Listed entries:

[Start of Attachment]

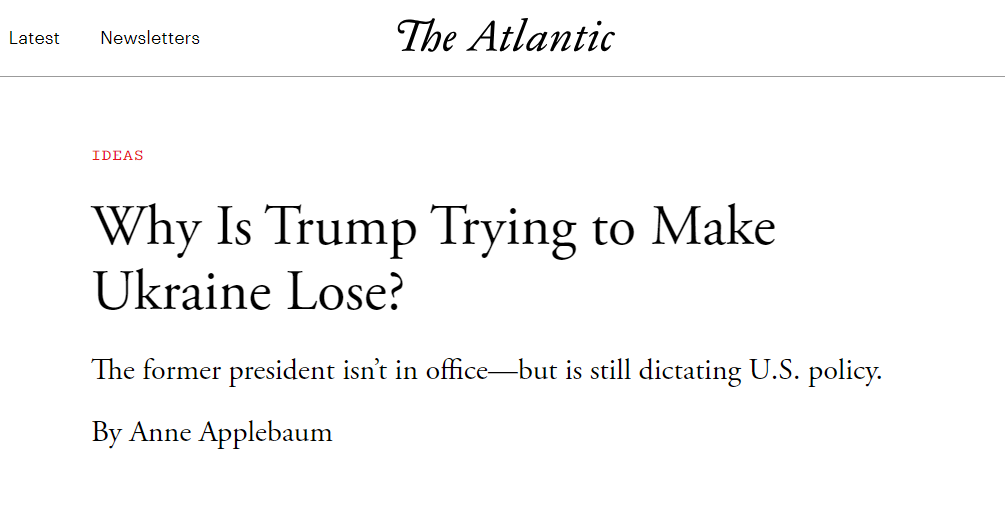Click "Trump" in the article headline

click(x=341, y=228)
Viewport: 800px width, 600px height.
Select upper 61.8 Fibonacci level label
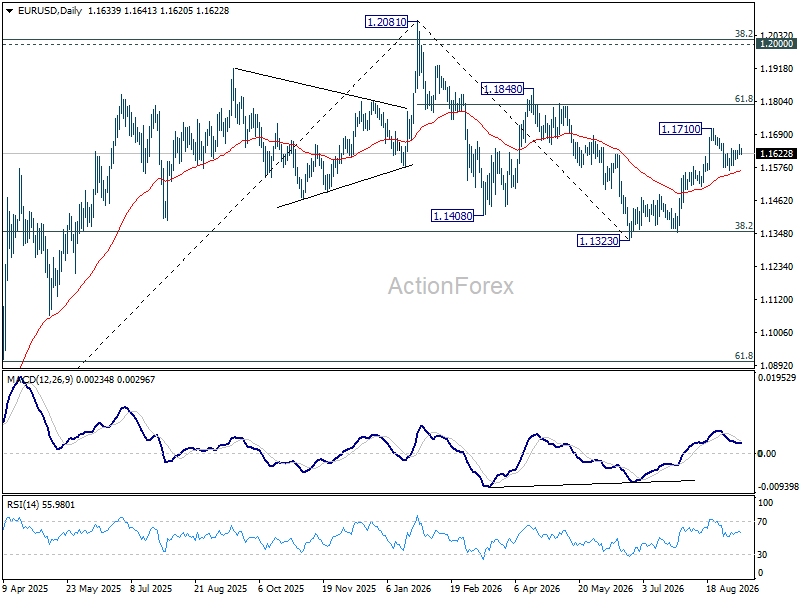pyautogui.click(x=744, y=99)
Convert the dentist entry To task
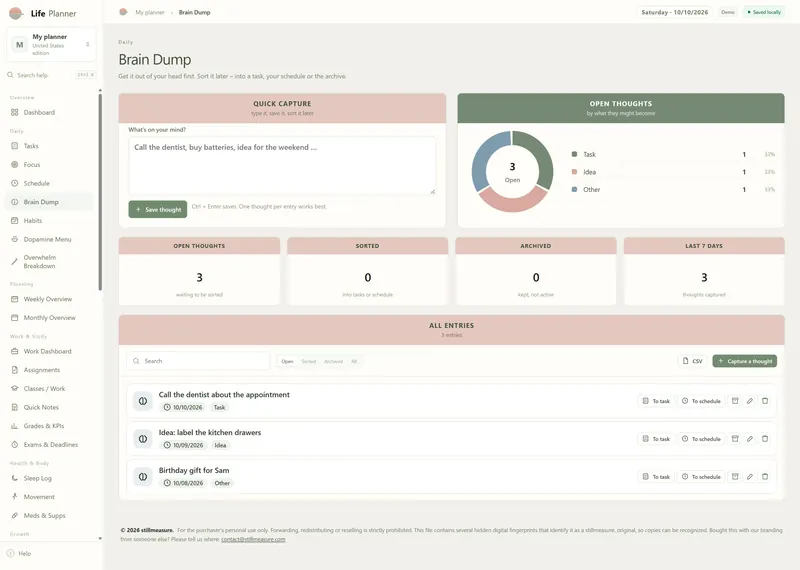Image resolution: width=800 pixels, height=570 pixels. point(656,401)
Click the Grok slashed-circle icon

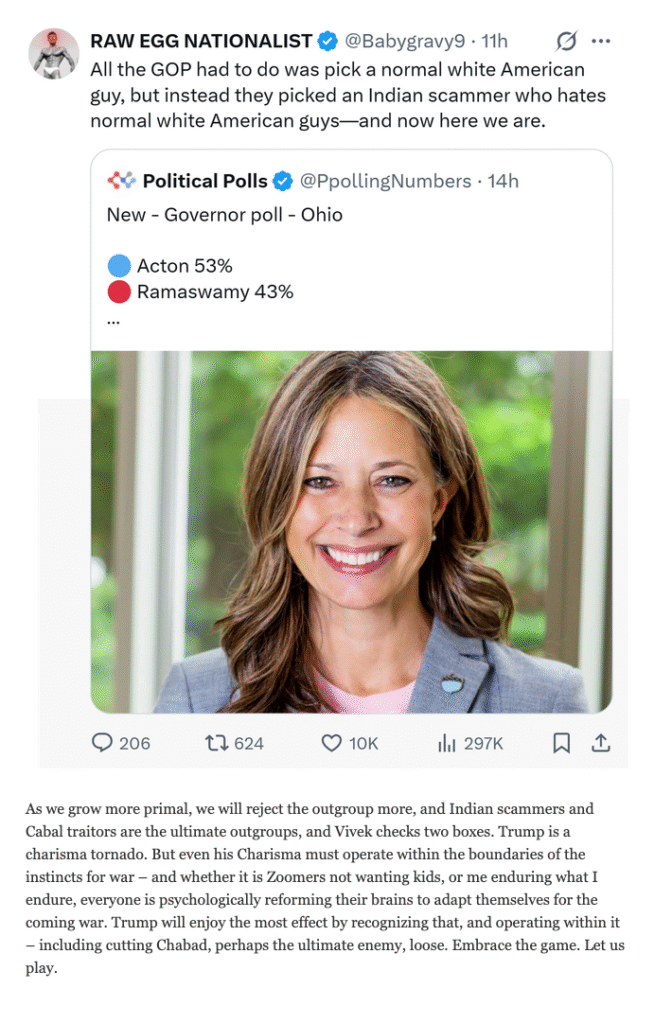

[End of Attachment]

Return the line containing "Select upper 61.8 Fibonacci level label" and every line after it through the end of the records above, exactly and nothing else, but not the pictures.

Select upper 61.8 Fibonacci level label
pyautogui.click(x=744, y=99)
Convert the dentist entry To task
Image resolution: width=800 pixels, height=570 pixels. point(656,401)
Click the Grok slashed-circle icon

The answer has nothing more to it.